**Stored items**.
►
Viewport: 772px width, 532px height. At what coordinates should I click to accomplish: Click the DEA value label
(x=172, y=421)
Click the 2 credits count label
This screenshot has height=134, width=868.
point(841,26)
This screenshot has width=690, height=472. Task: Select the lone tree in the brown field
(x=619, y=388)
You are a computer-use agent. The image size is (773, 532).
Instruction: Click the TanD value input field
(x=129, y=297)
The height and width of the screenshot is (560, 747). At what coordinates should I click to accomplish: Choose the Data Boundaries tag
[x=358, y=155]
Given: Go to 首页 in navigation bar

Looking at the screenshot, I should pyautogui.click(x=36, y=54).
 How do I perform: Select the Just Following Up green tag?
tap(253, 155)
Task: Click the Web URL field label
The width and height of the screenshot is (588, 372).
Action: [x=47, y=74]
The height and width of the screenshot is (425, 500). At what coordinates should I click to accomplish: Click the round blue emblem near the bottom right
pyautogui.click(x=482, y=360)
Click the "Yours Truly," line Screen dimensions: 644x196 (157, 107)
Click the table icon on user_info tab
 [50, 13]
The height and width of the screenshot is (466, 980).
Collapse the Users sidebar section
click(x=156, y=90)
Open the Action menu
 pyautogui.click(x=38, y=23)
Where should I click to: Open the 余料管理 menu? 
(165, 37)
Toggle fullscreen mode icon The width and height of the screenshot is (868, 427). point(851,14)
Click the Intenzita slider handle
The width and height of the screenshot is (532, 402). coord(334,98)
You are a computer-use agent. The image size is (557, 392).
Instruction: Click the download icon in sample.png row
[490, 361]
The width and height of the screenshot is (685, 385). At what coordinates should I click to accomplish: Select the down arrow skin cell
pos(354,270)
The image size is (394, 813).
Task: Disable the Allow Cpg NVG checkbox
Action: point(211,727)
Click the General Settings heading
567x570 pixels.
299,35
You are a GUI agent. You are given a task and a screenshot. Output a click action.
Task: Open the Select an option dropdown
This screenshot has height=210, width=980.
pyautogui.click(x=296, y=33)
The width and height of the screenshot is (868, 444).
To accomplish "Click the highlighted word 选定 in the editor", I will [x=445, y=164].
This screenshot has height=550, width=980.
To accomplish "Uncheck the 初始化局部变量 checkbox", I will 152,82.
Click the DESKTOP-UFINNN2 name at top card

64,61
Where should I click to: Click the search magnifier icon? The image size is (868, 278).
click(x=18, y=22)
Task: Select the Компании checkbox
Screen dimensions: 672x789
◄
**WHAT YOU ARE ASKED TO DO**.
Pull from the data each line where the string "dimensions" turns up.

**SOLUTION**.
Click the "Yours Truly," line Screen dimensions: 644x196 (157, 107)
Screen dimensions: 672x789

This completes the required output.